The journey to the front is where Snowpiercer shows off. We go through a school (my favourite sequence, for its craziness), a spa, a water-treatment facility and a nightclub: exciting and ultraviolent action scenes, exquisite sets and production design, matched perfectly to realistic costumes and hair. It’s sci-fi, but it all feels and looks real and plausible.

Harvey Weinstein, whose TWC distributed Snowpiercer in North America, reportedly wanted 20 minutes cut from the 126-minute movie, but everything in Snowpiercer is necessary for background, context, history and exposition. Where the movie could have saved some minutes is in having fewer slow-motion sequences. I counted at least six that just didn’t fit with the look and feel I thought Snowpiercer was going for – blame Zack Snyder, I guess, for ruining slo-mo for me. As it stands, though, 2014 is shaping up to be a great year for serious, dark and cerebral science fiction, with Snowpiercer and Dawn of the Planet of the Apes leading the pack.

★★★ (out of ★★★★)

Snowpiercer opens in Montreal July 18, screening exclusively at Cinéma du Parc in Montreal.

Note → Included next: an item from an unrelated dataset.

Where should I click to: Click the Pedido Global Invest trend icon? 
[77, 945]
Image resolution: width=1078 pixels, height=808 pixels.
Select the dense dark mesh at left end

4 thoughts on “Film review: Snowpiercer

  1. Christina August 10, 2014 / 13:53

    Even though I didn’t care for this movie–I blogged my own, slightly different review–I can’t imagine cutting 20 minutes from the final product. And I agree that the slow-motion sequences may have been a bit unneccessary. They made me laugh… and I don’t think they were supposed to.